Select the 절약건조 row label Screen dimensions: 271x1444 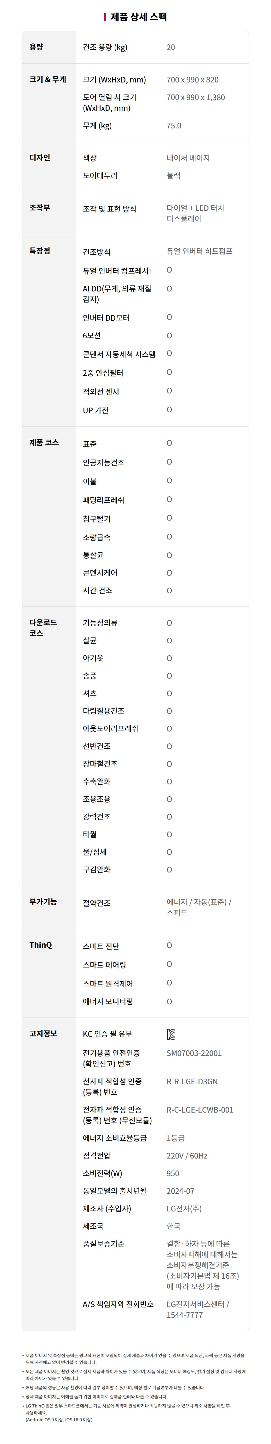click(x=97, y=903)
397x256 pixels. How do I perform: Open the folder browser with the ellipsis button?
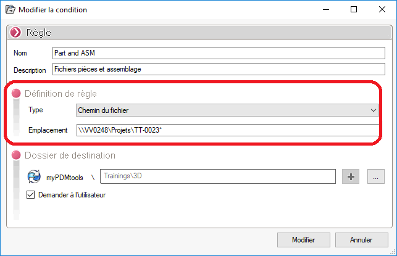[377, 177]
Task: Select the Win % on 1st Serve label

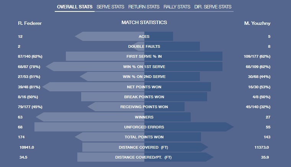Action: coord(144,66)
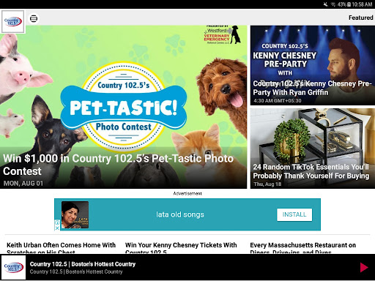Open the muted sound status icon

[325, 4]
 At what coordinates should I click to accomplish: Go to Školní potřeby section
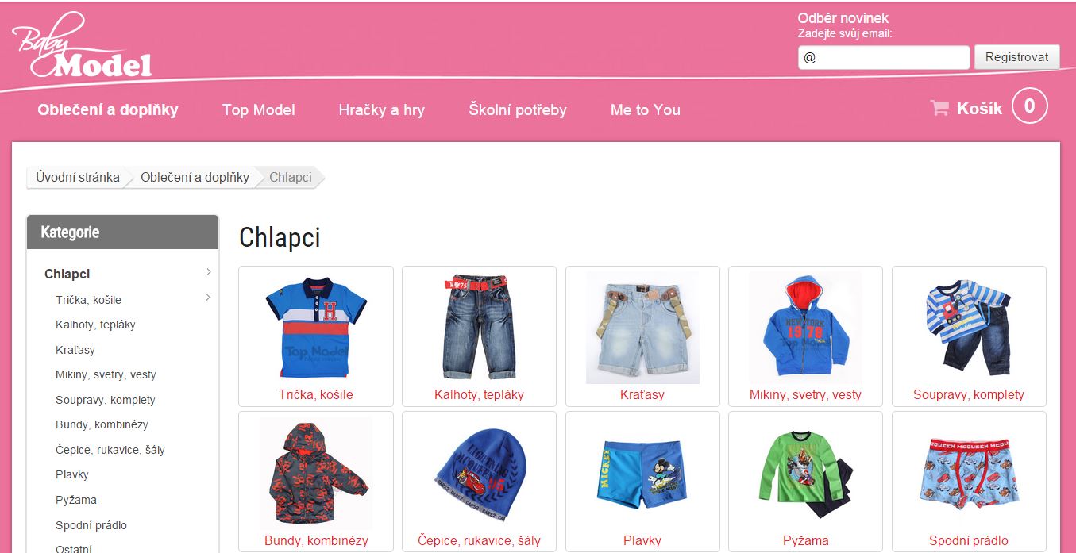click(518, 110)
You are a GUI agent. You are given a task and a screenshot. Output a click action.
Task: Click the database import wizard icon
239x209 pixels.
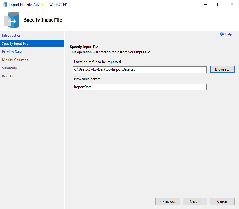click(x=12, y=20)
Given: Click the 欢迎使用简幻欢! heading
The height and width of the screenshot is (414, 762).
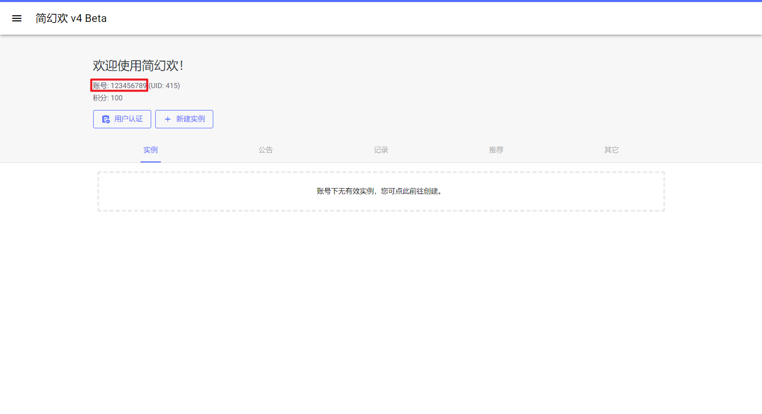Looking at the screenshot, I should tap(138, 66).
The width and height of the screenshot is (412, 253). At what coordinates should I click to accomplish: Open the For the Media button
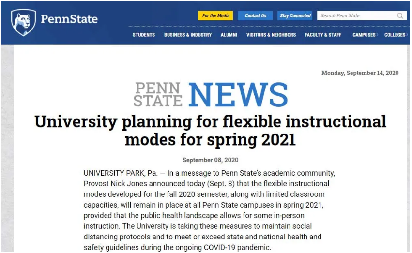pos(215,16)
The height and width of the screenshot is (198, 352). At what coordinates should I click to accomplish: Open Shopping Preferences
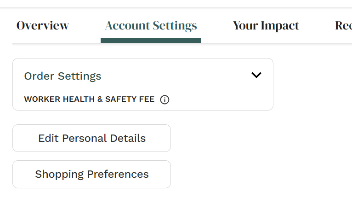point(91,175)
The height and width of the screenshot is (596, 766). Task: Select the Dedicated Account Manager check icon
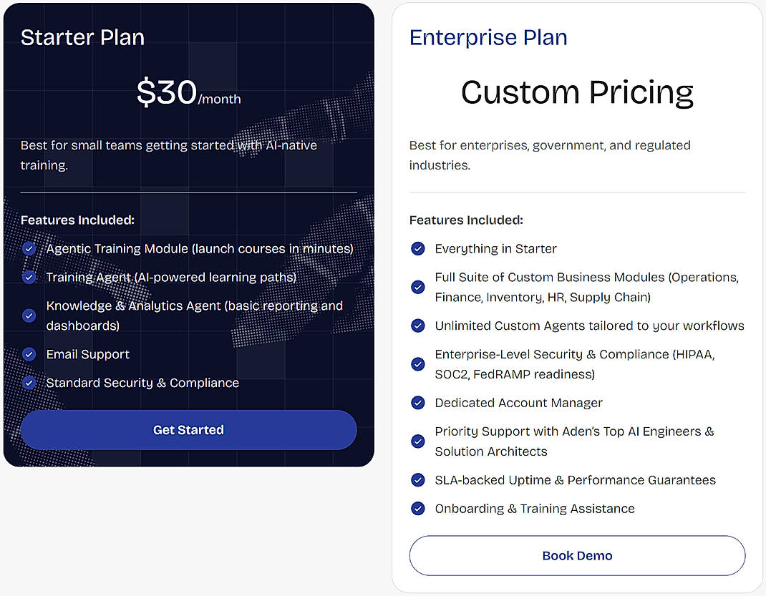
————————
_WORK TASK_:
Pick up at the line containing "The height and width of the screenshot is (198, 352)." and copy each line exactly until the data ends, including that last line; copy no pictures.

_TASK RESULT_:
The height and width of the screenshot is (198, 352). At what coordinates should I click to accomplish: Open Shopping Preferences
point(91,175)
The height and width of the screenshot is (596, 766). Task: Select the Dedicated Account Manager check icon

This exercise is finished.